• **TASK TO COMPLETE**
Please rewrite the listing starting at the line containing "The width and" and ending at the line containing "will [x=125, y=47].", changing "Catalog" to "Inventory" and leaving everything else the same.

• **DATASET EXTRACT**
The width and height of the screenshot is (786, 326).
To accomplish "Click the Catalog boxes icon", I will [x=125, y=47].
* * *
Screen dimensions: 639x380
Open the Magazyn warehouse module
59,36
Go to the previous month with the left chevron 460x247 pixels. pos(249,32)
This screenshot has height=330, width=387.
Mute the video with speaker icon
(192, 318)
...
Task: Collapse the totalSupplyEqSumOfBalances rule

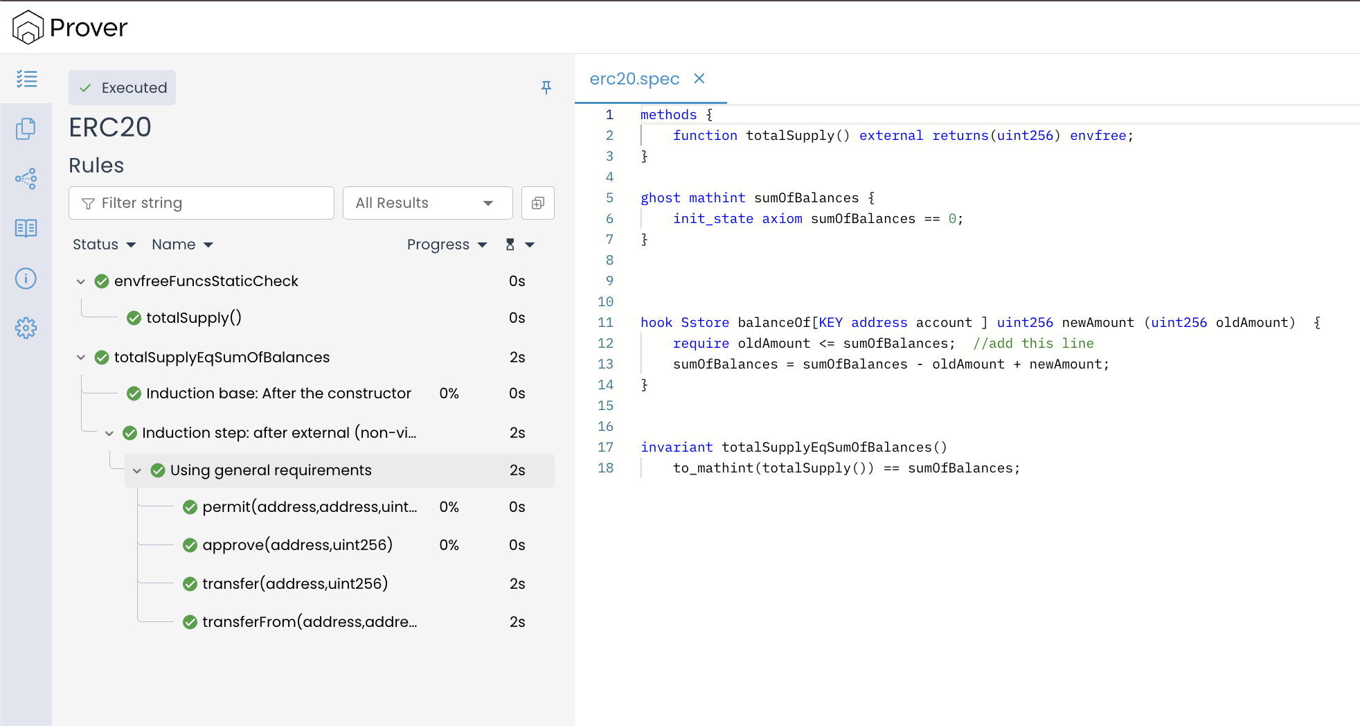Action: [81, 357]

• **CORRECT ANSWER**
The width and height of the screenshot is (786, 326).
To accomplish "Click the Inventory boxes icon", I will [x=125, y=47].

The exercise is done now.